Word for word, transcribe the lines from the one containing "Instruction: Open the" through the end of the entries, both included, and nothing else.
◆ ◆ ◆ ◆ ◆ ◆ ◆
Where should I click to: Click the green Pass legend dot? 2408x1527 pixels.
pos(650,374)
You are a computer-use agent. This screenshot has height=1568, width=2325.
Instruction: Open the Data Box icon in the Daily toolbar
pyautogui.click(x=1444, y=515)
◆ ◆ ◆ ◆ ◆ ◆ ◆
Answer to this exercise:
Instruction: Open the Data Box icon in the Daily toolbar
pyautogui.click(x=1444, y=515)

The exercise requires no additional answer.